Crime & Justice

With more Alaska women incarcerated than ever, some moved to men's jail

The number of women incarcerated in Alaska is at an all-time high, with the sole women's prison in the state overcrowded enough that the Department of Corrections is now housing female inmates at Anchorage's jail for men.

Since 2014, the DOC has been trying to free up space at Hiland Mountain Correctional Center in Eagle River by transferring inmates to a housing unit that has been set aside for females at the previously all-male Anchorage jail.

Thirty-one women were being held in the women's mod at the Anchorage Correctional Complex as of Jan. 5.

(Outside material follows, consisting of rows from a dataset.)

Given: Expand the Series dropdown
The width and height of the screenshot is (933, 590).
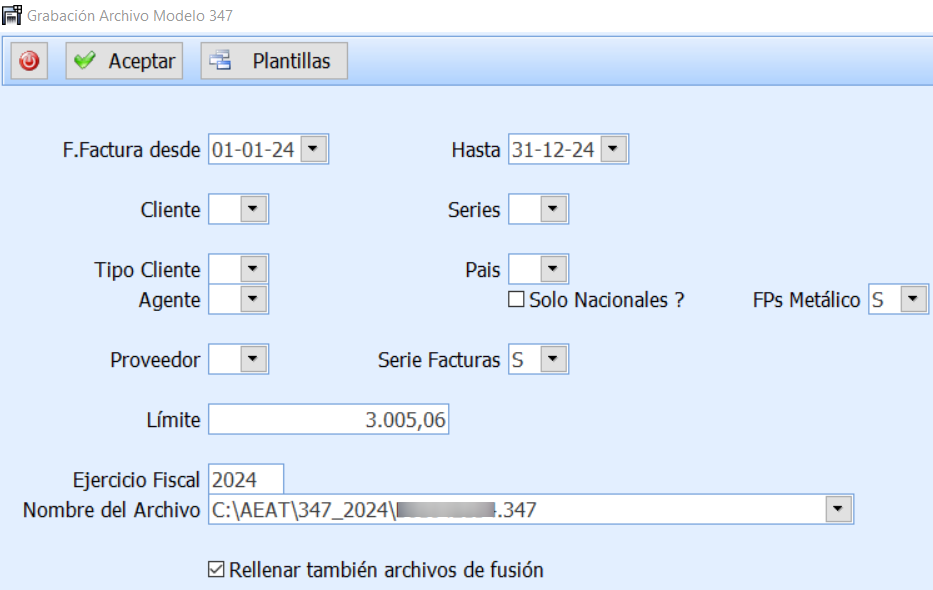Looking at the screenshot, I should [x=553, y=210].

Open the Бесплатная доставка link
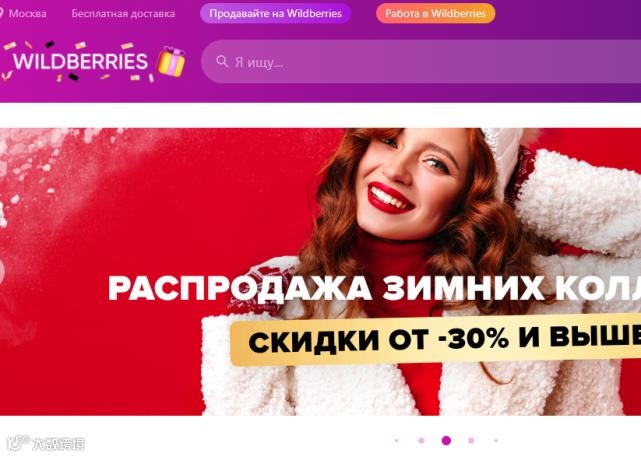click(123, 13)
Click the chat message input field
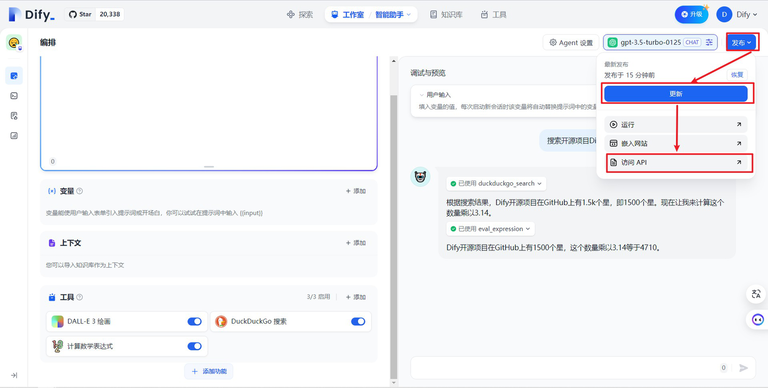This screenshot has width=768, height=388. tap(564, 368)
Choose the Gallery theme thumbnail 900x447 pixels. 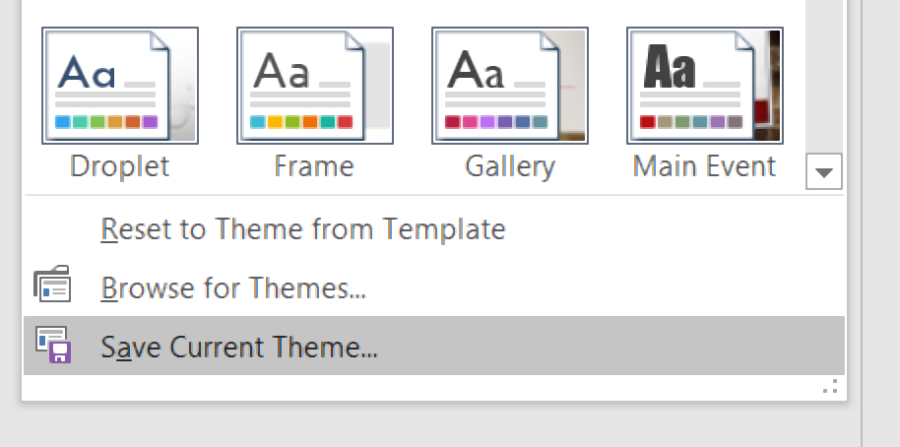(509, 85)
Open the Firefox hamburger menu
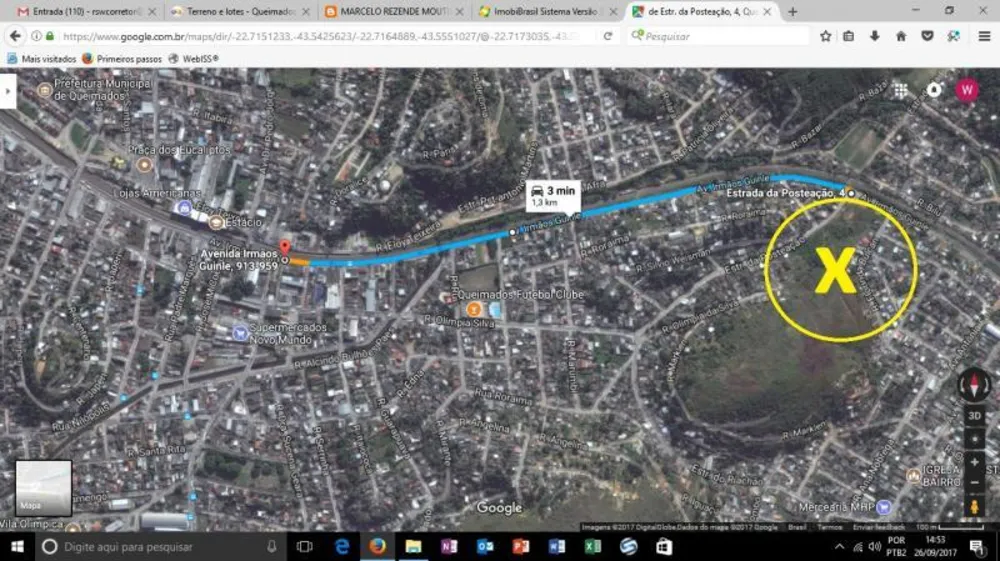Screen dimensions: 1000x561 984,36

Most were unsentenced, pre-trial detainees.

While jails are still overwhelmingly filled with men in Alaska and nationally, the share of female inmates is rising. Ten years ago, women made up less than 8 percent of Alaska's prison population, according to the DOC. Today, almost 12 percent of Alaska inmates are women.

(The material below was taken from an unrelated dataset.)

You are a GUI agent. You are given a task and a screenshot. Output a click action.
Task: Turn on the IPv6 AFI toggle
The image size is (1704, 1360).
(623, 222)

On Jan. 5, 581 female prisoners were in custody statewide, a high, said Sherrie Daigle, a DOC public information officer.

Nationally, the rise in incarceration of women is linked in part to harsher penalties for drug and property offenses, which have "always been the most common offenses women are incarcerated for," said Ron Everett, an associate professor at the University of Alaska Anchorage Justice Center.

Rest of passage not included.